__Problem details__:
Every line in the records below that holds the word "grid" is to be copied.

------ Data for review

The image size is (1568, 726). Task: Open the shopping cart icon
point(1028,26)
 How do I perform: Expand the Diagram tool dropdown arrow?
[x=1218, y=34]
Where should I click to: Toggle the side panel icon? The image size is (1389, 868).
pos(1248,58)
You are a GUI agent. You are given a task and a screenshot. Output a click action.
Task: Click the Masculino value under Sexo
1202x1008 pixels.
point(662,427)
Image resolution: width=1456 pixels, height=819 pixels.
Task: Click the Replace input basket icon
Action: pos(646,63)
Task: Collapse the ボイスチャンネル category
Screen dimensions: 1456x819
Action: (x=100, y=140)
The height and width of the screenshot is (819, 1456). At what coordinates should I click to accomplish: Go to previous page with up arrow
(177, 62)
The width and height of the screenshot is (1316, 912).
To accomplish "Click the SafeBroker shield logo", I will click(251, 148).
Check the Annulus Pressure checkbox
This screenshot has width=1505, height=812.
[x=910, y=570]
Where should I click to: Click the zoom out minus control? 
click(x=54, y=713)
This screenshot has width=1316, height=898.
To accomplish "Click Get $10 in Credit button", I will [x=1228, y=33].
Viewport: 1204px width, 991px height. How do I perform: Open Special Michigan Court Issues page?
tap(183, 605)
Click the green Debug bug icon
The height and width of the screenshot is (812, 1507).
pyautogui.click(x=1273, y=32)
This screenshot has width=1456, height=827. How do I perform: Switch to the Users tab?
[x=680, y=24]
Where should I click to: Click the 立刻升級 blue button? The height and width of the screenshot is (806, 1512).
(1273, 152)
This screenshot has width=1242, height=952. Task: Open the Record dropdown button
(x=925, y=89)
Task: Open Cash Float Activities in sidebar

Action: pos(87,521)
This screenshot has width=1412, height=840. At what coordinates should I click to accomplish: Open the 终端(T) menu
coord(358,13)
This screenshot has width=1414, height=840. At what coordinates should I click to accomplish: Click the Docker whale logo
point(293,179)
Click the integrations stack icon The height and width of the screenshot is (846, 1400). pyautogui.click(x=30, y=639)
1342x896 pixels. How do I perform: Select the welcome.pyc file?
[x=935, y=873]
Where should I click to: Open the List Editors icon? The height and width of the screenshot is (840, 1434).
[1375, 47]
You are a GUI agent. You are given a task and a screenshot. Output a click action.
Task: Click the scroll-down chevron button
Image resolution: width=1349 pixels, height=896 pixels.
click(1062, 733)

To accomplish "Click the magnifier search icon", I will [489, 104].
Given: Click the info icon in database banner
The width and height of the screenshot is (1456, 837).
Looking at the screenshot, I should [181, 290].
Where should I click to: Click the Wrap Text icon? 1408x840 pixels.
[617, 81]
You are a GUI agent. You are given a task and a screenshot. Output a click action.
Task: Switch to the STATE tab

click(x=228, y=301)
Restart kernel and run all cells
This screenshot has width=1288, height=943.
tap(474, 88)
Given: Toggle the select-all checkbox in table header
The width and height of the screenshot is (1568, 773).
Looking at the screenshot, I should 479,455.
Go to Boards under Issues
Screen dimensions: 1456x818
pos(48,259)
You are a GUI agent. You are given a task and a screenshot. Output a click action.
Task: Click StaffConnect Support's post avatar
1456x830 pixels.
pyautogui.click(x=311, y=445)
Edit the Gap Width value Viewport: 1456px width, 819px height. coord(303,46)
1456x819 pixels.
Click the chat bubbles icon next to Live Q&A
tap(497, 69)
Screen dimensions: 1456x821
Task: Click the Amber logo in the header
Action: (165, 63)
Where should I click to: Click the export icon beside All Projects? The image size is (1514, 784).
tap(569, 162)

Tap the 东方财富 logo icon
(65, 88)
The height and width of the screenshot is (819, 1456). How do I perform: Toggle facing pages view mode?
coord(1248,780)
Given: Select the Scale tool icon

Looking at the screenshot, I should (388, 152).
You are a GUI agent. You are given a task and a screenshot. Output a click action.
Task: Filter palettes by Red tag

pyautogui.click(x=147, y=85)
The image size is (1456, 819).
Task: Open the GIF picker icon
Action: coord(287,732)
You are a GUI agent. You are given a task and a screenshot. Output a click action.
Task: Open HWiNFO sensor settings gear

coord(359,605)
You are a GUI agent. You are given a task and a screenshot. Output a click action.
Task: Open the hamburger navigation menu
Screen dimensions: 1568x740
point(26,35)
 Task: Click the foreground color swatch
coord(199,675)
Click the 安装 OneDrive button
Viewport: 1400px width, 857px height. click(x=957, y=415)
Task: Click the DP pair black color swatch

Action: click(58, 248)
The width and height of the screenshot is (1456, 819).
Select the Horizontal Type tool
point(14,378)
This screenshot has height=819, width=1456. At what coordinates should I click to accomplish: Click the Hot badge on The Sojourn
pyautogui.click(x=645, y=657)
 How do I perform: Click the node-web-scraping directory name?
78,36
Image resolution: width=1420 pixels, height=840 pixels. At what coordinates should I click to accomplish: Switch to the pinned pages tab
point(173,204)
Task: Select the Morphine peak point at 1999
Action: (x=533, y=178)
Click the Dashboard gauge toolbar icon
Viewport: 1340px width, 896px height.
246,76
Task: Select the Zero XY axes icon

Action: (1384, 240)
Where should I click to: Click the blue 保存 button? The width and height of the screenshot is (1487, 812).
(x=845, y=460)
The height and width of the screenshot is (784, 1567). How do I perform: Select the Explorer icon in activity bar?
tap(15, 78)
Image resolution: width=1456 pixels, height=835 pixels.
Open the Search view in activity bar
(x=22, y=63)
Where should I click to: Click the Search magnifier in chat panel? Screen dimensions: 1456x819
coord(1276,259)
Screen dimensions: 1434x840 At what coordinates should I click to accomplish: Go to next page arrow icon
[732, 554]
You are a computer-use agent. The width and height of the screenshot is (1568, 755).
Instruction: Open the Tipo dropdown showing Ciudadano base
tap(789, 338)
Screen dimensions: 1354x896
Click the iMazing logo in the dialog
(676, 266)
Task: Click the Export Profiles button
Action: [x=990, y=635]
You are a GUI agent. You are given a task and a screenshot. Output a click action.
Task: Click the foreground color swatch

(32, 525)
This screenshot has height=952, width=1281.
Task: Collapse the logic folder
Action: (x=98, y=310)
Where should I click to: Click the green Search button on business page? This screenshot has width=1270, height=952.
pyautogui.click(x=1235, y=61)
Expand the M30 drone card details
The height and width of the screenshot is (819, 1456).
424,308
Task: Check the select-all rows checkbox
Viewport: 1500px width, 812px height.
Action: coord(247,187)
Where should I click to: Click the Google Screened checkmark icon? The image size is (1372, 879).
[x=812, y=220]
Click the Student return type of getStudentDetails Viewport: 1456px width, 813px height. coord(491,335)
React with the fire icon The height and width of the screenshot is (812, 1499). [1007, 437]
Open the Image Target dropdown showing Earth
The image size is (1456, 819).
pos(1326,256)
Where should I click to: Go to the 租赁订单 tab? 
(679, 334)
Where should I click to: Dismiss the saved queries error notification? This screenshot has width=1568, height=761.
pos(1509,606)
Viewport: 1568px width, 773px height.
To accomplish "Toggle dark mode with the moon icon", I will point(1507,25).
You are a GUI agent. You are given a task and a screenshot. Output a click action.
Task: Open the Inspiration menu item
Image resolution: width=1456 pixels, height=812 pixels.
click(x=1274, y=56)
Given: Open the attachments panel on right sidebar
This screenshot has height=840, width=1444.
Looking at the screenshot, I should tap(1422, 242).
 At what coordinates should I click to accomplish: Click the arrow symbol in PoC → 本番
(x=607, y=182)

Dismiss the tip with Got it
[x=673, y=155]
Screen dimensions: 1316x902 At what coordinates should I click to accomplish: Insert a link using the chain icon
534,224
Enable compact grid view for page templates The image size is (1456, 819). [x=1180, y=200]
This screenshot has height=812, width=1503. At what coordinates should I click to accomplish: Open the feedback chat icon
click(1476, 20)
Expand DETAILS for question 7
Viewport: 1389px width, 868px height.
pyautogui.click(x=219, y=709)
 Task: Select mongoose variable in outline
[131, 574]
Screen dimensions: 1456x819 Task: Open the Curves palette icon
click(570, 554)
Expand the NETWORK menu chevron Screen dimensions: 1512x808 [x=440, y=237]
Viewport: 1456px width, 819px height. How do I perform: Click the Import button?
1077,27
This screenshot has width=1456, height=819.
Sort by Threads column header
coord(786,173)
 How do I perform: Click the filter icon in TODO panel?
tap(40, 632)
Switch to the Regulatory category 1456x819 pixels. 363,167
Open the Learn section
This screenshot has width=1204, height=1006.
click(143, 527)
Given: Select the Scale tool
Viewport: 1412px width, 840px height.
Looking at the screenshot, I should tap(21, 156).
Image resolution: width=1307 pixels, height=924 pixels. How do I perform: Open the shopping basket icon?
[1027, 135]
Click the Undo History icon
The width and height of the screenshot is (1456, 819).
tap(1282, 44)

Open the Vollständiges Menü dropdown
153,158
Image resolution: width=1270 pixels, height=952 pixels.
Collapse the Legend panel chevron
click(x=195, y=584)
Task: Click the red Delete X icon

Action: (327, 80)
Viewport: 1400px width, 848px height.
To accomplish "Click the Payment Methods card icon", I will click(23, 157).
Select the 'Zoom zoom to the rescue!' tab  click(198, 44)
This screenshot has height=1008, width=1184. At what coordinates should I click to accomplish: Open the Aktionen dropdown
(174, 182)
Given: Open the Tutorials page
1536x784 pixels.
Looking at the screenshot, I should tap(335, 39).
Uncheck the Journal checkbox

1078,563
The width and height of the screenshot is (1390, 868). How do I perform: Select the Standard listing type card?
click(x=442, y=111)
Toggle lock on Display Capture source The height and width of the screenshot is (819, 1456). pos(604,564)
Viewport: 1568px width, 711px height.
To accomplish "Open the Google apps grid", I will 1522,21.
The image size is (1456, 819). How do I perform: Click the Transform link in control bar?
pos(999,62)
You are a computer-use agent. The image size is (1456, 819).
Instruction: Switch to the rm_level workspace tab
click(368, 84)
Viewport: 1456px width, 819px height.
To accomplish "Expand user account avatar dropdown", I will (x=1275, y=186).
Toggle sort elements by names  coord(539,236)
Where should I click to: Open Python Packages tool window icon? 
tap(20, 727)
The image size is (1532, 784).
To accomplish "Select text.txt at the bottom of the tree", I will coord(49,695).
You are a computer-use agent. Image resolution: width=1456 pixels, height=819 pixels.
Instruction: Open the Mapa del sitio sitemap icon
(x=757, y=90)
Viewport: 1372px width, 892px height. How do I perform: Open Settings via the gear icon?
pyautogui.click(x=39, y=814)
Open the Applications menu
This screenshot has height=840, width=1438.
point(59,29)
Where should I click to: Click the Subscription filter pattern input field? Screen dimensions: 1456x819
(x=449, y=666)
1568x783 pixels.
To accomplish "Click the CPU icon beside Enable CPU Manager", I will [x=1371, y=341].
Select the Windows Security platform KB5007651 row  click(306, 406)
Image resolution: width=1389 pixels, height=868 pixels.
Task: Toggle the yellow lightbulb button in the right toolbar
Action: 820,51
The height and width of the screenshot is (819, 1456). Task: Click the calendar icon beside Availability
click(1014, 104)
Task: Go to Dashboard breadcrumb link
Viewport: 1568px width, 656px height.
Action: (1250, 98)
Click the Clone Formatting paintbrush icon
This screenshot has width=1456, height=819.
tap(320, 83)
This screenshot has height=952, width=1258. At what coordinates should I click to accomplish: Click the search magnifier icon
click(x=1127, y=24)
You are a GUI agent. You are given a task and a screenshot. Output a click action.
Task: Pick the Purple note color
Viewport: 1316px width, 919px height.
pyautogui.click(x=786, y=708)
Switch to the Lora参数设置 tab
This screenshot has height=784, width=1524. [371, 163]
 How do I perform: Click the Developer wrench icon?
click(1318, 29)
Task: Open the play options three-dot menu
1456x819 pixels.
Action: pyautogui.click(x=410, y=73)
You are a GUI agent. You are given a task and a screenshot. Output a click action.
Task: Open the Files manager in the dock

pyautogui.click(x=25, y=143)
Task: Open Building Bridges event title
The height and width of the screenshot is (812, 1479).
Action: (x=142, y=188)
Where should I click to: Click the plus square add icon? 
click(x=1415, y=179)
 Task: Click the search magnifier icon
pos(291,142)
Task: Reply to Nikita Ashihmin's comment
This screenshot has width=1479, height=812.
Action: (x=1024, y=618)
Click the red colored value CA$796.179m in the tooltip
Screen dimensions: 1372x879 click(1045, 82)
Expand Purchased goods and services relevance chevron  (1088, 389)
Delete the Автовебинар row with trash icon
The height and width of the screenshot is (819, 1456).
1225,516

------------

__Solution__:
Enable compact grid view for page templates The image size is (1456, 819). [x=1180, y=200]
To accomplish "Open the Google apps grid", I will 1522,21.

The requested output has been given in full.